§ What the task asks: Please report each line below that contains the word "width", copying it in full. Case counts.

§ Records shown:
+ + + + + + +
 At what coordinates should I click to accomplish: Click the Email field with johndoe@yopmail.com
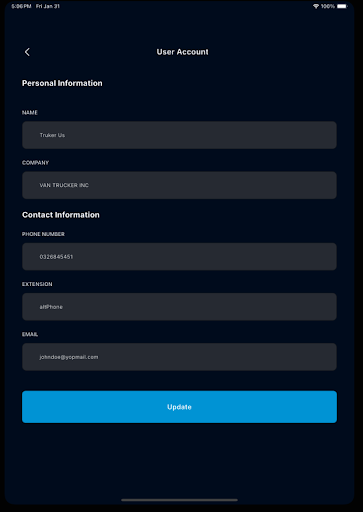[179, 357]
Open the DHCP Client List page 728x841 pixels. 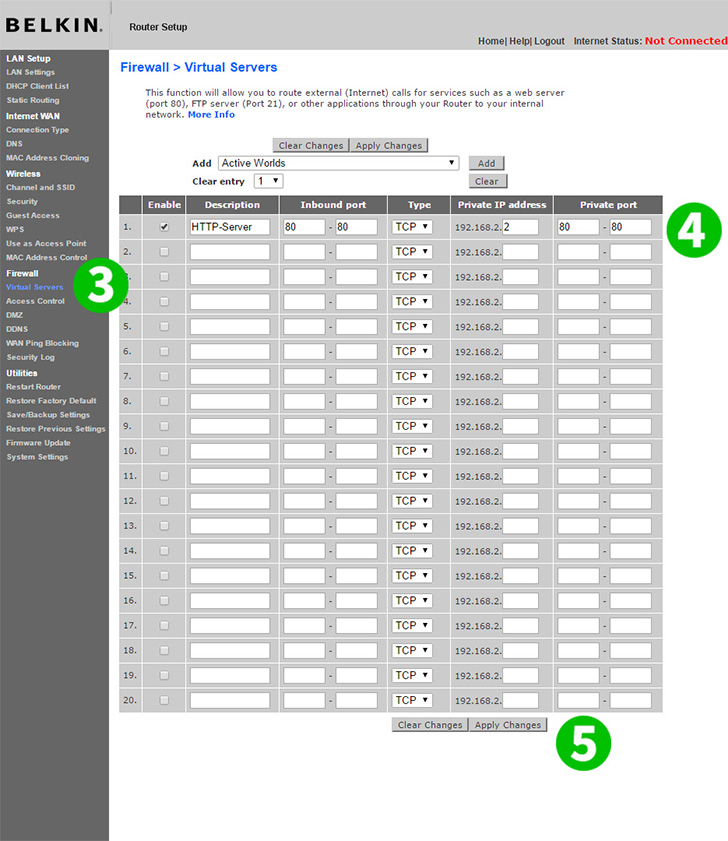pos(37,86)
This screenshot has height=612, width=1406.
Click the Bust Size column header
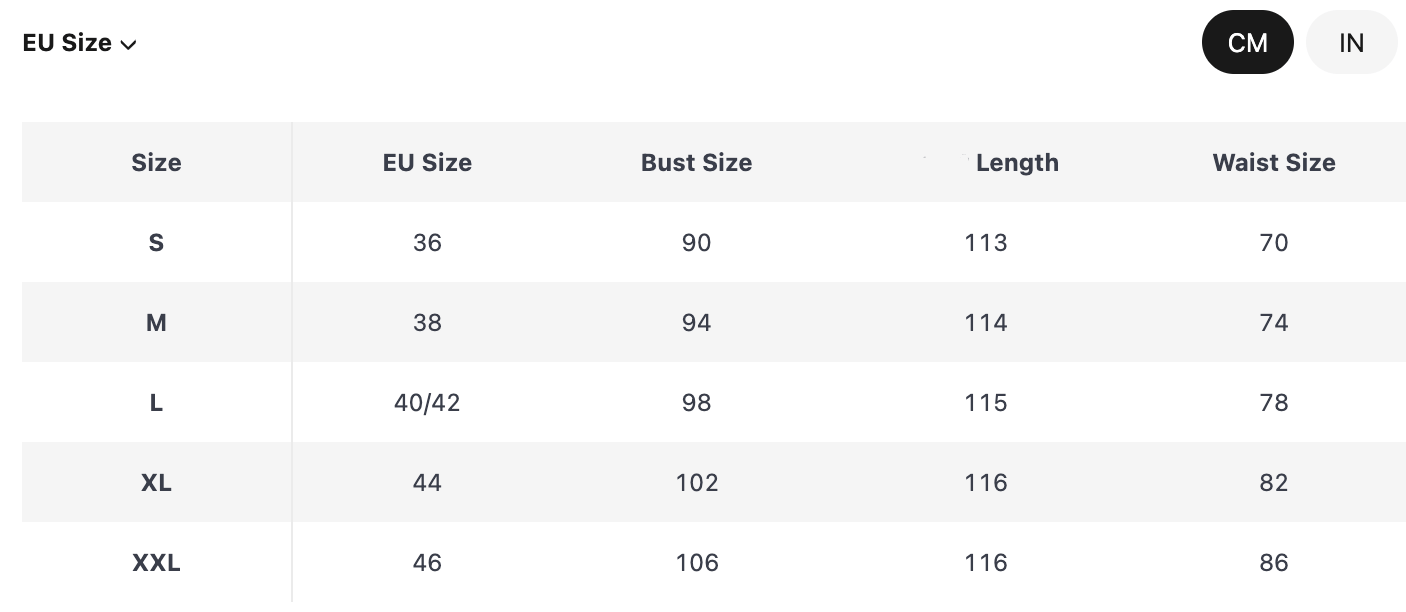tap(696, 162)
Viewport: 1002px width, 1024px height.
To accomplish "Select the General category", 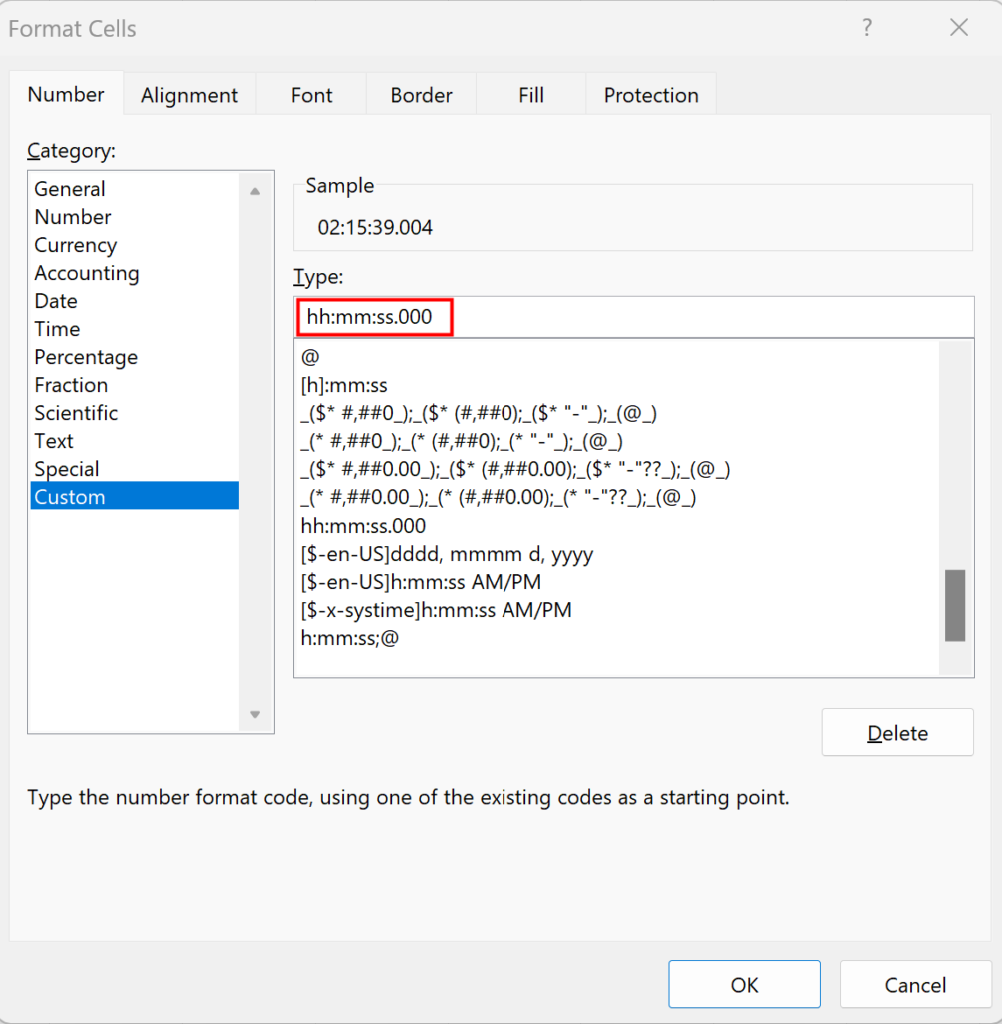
+ + + + + + +
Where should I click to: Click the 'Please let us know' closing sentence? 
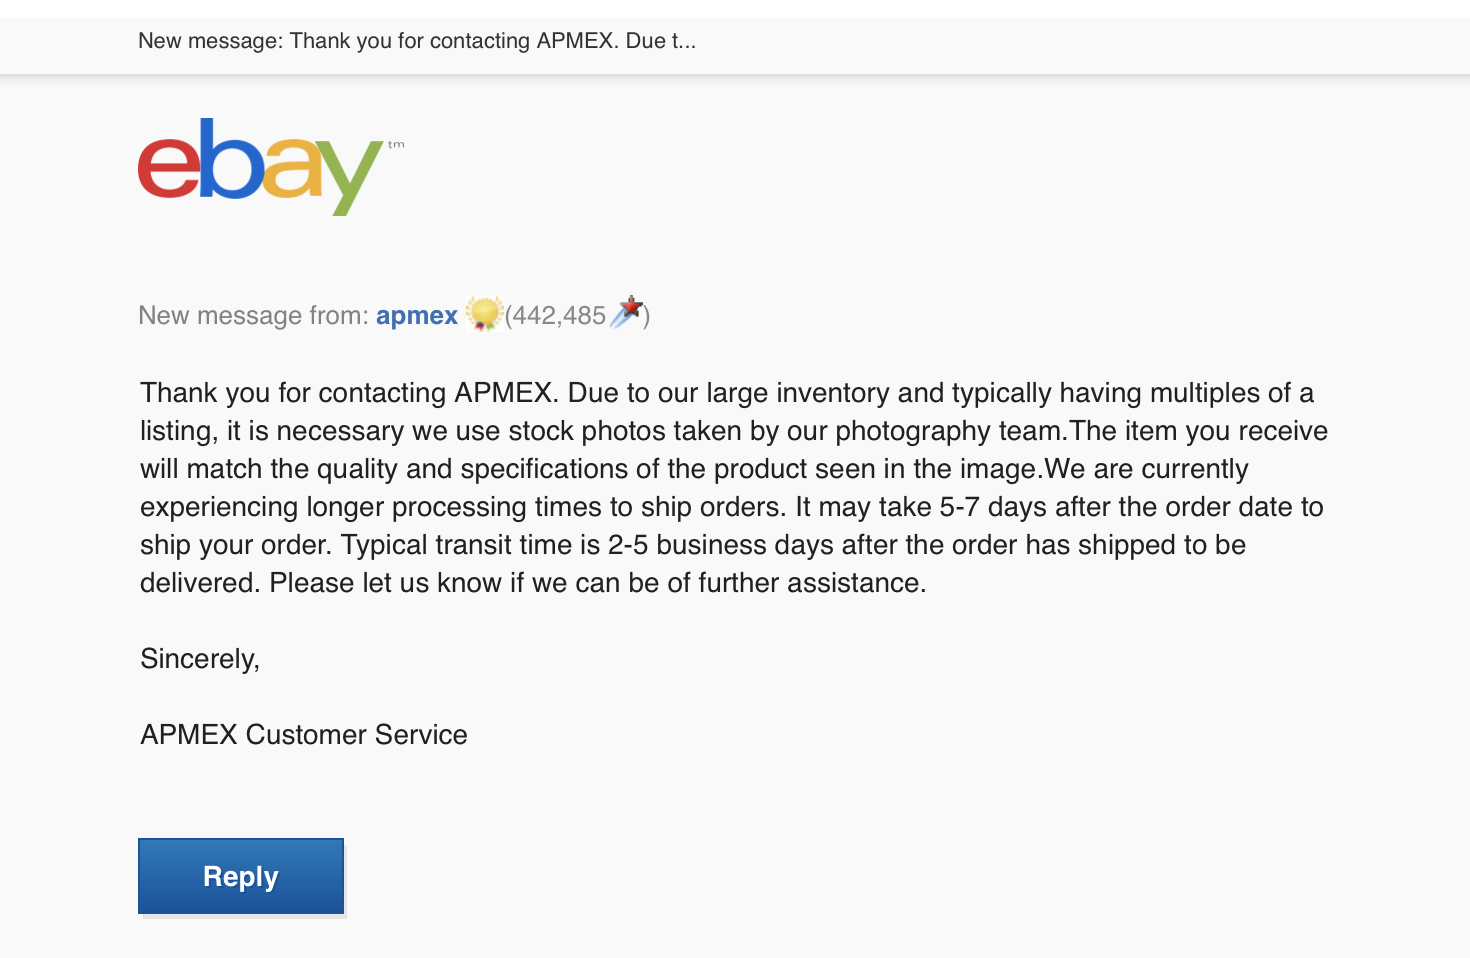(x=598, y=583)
+ + + + + + +
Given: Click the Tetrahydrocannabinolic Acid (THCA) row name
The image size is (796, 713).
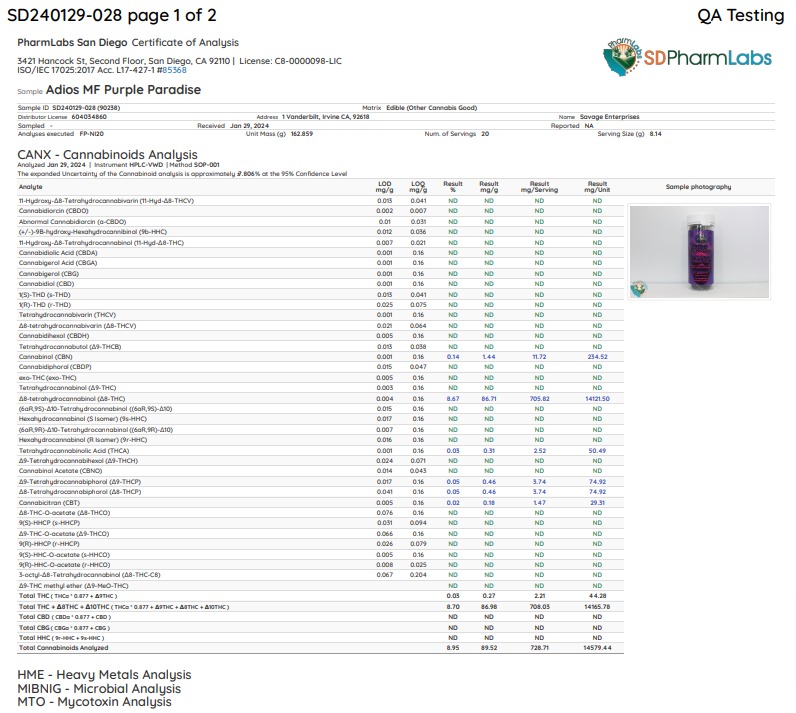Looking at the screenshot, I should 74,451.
+ + + + + + +
§ Task result:
This screenshot has height=612, width=1406.
Viewport: 1002px width, 1024px height.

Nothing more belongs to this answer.